Esta fase inicial tem caráter educativo e de adaptação para garantir segurança jurídica e reduzir custos de conformidade para os contribuintes que emitem documentos fiscais.
Durante o primeiro ano de novo regime tributário, as notas fiscais deverão incluir menção ao IBS e CBS em caráter exclusivamente informativo e não comporão o total da operação. Para o setor de serviços, o destaque na Nota Fiscal de Serviços eletrônica (NFS-e) será inicialmente facultativo.
Há um período de dispensa de penalidades administrativas relacionadas com as novas obrigações.
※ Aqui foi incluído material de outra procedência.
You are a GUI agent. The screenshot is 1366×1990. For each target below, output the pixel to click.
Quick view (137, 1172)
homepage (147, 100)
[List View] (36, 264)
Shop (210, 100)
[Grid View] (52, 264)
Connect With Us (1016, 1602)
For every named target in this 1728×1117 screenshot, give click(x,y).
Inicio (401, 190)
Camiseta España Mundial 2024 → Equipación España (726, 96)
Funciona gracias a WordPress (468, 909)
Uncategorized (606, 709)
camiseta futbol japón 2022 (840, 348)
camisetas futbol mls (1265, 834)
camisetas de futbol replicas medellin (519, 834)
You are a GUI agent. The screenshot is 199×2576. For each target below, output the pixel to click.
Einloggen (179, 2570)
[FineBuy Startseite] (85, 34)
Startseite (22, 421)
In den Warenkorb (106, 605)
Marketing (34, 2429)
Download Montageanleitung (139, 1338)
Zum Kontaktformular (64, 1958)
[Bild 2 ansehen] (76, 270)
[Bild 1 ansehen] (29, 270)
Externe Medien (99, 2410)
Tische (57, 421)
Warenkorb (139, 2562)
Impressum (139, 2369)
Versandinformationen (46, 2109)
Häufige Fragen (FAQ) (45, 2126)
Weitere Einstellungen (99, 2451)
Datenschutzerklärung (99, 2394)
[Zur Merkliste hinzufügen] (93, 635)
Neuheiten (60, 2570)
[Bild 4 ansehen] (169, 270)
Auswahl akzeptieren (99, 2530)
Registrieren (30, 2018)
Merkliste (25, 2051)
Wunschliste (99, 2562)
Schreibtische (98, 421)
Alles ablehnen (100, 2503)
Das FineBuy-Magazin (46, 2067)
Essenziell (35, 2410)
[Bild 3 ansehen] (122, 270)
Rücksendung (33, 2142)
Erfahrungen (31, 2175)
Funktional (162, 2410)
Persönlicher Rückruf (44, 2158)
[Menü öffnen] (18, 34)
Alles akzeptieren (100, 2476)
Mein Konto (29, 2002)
Sanções não serão aplicadas até o primeiro dia do quarto mês após a publicação dos regulamentos comuns, desde que o contribuinte demonstre boa-fé e diligência na adequação de sistemas sob sua responsabilidade.
Empresas optantes pelo Simples Nacional só passarão a destacar os novos tributos em seus documentos fiscais a partir de 2027, mantendo o regime simplificado integralmente no primeiro ano da reforma.
Com informações do Comitê Nacional de Secretários de Fazenda, Finanças, Receita ou Tributação dos Estados e do Distrito Federal (Comsefaz).